Most troubling, the action specifically:

“…allows for shifting of resources within HIV/AIDS programs to help people eligible for those programs receive substance abuse treatment, which is important given the connection between HIV transmission and substance abuse.”

This is particularly alarming, given the fact that the programs that provide coverage for the treatment of HIV in lower-income patients – namely the Ryan White program – already allow funds to be used for outpatients substance abuse treatment and rehabilitation services under both Title I and Title II. That being the case, the inclusion of this language in last week’s declaration sparked a panic within the HIV services and advocacy communities as they attempted to parse exactly what the declaration meant, as well as which programs were at risk of having their funding reallocated for another purpose. Other HIV/AIDS programs beyond treatment coverage include prevention efforts, research, data mining, and efforts at the CDC. Are those on the chopping block, now?

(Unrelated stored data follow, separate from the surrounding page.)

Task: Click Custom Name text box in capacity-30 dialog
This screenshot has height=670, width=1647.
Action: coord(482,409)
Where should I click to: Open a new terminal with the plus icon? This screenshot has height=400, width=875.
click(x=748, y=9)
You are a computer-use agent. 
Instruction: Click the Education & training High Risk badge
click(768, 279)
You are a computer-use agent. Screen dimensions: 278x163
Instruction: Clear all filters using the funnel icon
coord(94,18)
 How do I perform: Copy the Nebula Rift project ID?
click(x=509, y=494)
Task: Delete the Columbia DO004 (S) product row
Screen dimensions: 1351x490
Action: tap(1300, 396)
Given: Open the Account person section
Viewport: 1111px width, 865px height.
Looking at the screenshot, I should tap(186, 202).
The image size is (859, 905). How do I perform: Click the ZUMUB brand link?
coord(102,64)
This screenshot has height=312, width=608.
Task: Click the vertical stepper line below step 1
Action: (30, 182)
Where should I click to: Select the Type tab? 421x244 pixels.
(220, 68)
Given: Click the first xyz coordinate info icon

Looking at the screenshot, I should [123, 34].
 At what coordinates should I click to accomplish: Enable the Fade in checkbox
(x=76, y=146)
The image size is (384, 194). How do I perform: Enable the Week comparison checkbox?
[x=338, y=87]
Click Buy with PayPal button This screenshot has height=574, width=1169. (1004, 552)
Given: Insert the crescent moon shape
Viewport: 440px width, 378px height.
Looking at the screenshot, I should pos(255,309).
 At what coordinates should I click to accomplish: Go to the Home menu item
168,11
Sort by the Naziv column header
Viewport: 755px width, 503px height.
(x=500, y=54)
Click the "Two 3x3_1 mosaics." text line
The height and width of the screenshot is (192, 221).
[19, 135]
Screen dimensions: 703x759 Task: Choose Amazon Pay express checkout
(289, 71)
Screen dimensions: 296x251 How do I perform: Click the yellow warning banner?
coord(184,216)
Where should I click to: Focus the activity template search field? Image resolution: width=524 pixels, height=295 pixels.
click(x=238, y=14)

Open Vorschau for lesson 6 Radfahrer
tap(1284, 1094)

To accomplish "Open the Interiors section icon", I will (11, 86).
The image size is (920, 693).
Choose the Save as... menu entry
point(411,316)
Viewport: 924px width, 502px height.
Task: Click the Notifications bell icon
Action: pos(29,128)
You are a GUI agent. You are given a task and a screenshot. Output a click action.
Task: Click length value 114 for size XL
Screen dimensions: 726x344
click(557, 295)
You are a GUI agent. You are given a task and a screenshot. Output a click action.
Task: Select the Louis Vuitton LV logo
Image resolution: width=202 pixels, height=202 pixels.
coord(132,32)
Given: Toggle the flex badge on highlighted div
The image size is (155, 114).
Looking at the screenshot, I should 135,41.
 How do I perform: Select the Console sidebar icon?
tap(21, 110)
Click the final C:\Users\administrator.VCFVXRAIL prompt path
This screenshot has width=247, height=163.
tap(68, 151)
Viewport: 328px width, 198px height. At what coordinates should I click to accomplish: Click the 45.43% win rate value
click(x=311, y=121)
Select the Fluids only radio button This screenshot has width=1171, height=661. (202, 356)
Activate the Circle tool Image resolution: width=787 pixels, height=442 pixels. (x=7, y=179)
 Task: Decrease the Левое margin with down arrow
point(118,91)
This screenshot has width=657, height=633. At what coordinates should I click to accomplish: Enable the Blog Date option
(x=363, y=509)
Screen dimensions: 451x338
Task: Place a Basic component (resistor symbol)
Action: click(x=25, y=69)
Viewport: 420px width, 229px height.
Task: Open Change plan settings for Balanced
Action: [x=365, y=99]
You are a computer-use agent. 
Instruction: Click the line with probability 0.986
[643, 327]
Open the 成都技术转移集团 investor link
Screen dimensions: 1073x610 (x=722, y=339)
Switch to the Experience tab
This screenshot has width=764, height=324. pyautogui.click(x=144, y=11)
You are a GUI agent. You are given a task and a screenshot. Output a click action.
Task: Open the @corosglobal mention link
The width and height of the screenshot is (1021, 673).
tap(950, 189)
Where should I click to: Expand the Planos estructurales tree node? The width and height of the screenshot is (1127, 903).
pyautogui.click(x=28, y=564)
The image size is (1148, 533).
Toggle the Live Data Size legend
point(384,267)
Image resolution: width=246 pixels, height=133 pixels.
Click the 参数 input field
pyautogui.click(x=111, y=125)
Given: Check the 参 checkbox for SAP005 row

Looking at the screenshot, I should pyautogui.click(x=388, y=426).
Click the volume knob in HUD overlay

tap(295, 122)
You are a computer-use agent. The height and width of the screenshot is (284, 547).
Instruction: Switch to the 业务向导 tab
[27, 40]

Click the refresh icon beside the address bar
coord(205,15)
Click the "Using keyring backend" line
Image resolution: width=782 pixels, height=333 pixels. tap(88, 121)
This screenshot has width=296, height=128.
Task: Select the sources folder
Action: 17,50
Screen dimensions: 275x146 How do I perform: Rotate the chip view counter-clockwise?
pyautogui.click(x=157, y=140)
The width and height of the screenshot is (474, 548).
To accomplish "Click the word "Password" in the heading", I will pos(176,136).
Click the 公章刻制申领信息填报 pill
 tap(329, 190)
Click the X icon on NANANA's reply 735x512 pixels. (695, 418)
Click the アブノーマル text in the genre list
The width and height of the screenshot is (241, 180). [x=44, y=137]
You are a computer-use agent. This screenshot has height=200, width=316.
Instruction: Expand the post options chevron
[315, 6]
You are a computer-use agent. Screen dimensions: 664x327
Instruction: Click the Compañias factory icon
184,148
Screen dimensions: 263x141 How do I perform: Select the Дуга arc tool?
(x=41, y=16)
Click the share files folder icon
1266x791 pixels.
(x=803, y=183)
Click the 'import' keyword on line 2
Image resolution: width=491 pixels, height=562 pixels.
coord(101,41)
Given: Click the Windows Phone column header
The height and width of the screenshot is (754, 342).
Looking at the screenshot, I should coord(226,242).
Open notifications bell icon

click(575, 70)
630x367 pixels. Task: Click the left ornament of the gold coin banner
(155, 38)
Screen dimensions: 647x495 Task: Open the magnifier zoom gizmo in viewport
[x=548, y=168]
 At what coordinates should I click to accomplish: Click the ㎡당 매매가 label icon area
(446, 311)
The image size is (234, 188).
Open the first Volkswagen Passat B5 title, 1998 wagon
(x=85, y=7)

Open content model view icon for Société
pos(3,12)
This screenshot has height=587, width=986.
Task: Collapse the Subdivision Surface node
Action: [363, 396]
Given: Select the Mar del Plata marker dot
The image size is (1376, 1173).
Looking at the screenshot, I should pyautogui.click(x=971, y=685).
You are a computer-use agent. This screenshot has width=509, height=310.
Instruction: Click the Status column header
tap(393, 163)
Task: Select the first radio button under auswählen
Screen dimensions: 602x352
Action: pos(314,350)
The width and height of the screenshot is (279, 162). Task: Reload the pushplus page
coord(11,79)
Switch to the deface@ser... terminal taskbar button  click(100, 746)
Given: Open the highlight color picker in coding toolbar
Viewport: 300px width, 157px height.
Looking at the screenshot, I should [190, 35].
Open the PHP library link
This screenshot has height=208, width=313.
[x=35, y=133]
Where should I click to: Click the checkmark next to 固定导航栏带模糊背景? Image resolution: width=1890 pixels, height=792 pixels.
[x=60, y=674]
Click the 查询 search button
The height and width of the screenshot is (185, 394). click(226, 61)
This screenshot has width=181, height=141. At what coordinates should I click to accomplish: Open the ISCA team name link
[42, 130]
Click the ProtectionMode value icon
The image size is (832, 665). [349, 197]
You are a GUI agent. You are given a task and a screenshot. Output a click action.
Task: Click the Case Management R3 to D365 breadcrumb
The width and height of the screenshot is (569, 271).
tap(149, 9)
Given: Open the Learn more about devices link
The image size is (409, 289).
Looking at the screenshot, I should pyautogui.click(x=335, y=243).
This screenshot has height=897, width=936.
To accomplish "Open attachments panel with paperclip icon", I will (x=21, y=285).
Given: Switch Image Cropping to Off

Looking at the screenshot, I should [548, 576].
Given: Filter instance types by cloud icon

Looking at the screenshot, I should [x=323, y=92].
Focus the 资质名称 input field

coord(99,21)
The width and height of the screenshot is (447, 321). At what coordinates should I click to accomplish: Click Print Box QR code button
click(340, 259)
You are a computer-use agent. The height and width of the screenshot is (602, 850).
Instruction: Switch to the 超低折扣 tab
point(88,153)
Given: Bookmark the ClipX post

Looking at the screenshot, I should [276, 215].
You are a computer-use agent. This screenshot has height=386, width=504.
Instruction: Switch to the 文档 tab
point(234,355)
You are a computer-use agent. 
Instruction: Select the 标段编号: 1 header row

Perhaps the most oft-repeated refrain of 2017 has been, “We just don’t know.” Virtually every action by the Trump administration has left every department responding to almost every question about intents, implications, or repercussions by saying, “We just don’t know.” This holds true for the public health emergency declaration:

From where is the funding for these programs going to come? “We just don’t know.” Senator Richard Blumenthal (D-CT) said the measure won’t be sufficient for most states. In Connecticut, the President’s move would free up only $57,000 in additional public health funds (Firger, 2017).

What temporary appointments can or will be made within the DHHS? “We just don’t know.” Many of the experts in these fields are either already working within the government or are working for other governments in nations where Harm Reduction is actively funded and healthcare is universally provided.

How does this declaration plan to increase access to telemedicine, and how will that access work without being connected to other recovery services? “We just don’t know.” Many of the most affected regions in the country are in areas where rehabilitation and recovery services are already sparse, and medication-assisted treatment for substance abuse is intended to be used in conjunction with those services. And, again, how will we pay for all of this? “We just don’t know.”

The President’s partial measure in announcing a public health emergency rather than a national emergency seems arbitrary to most people, but had he done the latter under the Stafford Act, that would have opened up resources that are usually reserved for natural disasters (i.e. – FEMA’s disaster relief fund) and states could have requested Federal grants for those purpose. Instead, we got an unfunded half-measure that includes some rather terrifying implications for HIV/AIDS programs, and a “Fact Sheet” about the declaration, half of which was comprised of self-congratulatory back pats instead of a detailed and specific plan for moving forward with this declaration.

Perhaps the most telling part of the aforementioned Fact Sheet was the introductory quote at the top of the page:

“The best way to prevent drug addiction and overdose is to prevent people from abusing drugs in the first place.  If they don’t start, they won’t have a problem.” – President Donald J. Trump  

Well. That certainly clears things up for everybody.



Disclaimer: HEAL Blogs do not necessarily reflect the views of the Community Access National Network (CANN), but rather they provide a neutral platform whereby the author serves to promote open, honest discussion about Hepatitis-related issues and updates. Please note that the content of some of the HEAL Blogs might be graphic due to the nature of the issues being addressed in it.